▸ Page

With current advancements, the entire interchain will be able to use its staked assets for DeFi activities without risking centralization or compromising chain security, as is often the case with traditional liquid staking derivatives. This will allow users to take advantage of DeFi opportunities while maintaining the security and decentralization of their staked assets. Valentin Pletnev, CEO and co-founder of Quasar, a decentralized appchain designed for asset management, told Cointelegraph:
“Owning the entire stack from top to bottom allows for easy value generation and purpose for the token — it also allows for higher efficiency as chains can be designed around a specific use case and optimized for it.”
Appchains also can effectively manage Maximal Extractable Value (MEV), which refers to the profits obtained by those who have the power to decide the order and inclusion of transactions. MEV has been a problem for DeFi users across various ecosystems. However, appchains can more quickly implement on-chain solutions that significantly reduce malicious MEV and redirect healthy arbitrage profits from third parties to the appchain itself. This can help improve the user experience and reduce the potential for exploitation in the DeFi ecosystem.
Appchains allow for radical blockchain experiments to be carried out quickly. While Tendermint and the Cosmos SDK are remarkable technologies that enable apps to spin up inter-blockchain communication (IBC) protocol-ready blockchains quickly, the whole Cosmos stack is not necessary to become an IBC-connected appchain. Barney Mannerings, a co-founder of Vega Protocol, an application-specific blockchain for trading derivatives, told Cointelegraph:
“As the space is moving toward a multichain and multi-layered world — in which assets can be moved between chains and specific scaling layers — a distribution of an application on multiple hubs can make sense.”

▸ Directives
- A) In the text on appchains, how is Vega Protocol described?
- B) Write the next part of the text on appchains, picking up after its final quoted remark.

▸ Material shown
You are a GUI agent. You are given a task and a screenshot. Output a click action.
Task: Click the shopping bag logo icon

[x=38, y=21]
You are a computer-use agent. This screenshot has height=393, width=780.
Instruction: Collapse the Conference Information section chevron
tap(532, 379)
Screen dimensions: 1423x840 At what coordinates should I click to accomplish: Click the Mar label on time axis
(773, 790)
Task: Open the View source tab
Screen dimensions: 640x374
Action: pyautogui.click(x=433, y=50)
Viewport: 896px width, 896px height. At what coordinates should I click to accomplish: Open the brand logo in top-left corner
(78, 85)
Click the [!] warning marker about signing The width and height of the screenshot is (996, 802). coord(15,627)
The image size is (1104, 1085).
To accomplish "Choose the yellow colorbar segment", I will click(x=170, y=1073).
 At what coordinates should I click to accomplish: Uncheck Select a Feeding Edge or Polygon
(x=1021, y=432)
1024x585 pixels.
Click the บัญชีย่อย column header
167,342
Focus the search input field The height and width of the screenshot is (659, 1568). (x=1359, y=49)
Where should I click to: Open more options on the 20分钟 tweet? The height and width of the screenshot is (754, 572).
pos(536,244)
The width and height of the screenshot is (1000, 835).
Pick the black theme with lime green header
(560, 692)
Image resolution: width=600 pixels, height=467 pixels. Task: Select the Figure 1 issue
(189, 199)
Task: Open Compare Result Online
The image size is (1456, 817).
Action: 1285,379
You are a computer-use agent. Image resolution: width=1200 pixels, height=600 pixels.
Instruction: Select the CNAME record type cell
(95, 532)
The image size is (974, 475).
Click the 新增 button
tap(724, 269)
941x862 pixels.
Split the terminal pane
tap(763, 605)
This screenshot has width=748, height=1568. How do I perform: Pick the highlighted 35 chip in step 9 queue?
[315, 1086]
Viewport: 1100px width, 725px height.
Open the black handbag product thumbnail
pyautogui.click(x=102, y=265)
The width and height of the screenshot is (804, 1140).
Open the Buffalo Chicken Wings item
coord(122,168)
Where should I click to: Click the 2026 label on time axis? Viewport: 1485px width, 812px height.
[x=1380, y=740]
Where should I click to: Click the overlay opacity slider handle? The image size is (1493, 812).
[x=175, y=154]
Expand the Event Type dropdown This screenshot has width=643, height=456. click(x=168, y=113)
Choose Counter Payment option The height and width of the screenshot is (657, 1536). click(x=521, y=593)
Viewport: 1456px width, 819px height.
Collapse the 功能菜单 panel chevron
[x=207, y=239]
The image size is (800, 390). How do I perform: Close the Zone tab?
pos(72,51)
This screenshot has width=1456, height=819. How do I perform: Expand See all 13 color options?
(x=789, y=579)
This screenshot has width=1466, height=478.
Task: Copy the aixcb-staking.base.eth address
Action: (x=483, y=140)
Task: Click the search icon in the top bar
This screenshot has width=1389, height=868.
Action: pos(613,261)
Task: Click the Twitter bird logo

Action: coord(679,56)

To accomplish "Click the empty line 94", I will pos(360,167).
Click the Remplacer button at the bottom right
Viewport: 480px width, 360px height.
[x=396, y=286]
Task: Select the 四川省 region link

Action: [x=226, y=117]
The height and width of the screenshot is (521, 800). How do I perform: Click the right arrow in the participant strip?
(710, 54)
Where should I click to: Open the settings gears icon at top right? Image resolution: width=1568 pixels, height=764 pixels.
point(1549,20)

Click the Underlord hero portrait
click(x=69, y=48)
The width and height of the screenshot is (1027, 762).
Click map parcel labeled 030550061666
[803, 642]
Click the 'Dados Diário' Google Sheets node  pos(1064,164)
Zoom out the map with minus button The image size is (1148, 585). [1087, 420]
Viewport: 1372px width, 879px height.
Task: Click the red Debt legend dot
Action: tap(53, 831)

▸ Responses to the tasks
- A) It is an application-specific blockchain for trading derivatives.

- B)
Appchains offer a path for the new communication standard of blockchains. Native token transfer between ecosystems eliminates bridges and allows for native token transfer cross-chain.
App-specific blockchains also offer several valuable benefits that make them attractive for developers and users alike. Their ability to improve applications’ scalability, performance, security and interoperability makes them a valuable tool for building the next generation of software. As the technology continues to evolve, we will likely see more and more developers adopting app-specific blockchains for their applications.
Related: Blockchain Interoperability, Explained
However, the use of multiple appchains can make them more complex and difficult to manage compared to other types of blockchain technology. Since each app runs on its blockchain, managing and maintaining multiple blockchains can be resource-intensive and time-consuming. Integrating different app chains can be challenging due to potential compatibility issues.
Overall, the benefits and drawbacks of app chains depend on the specific use case and requirements of the DApps under development. In some cases, app chains may provide the ideal solution for building and deploying DApps, while other types of blockchain technology may be more suitable in others.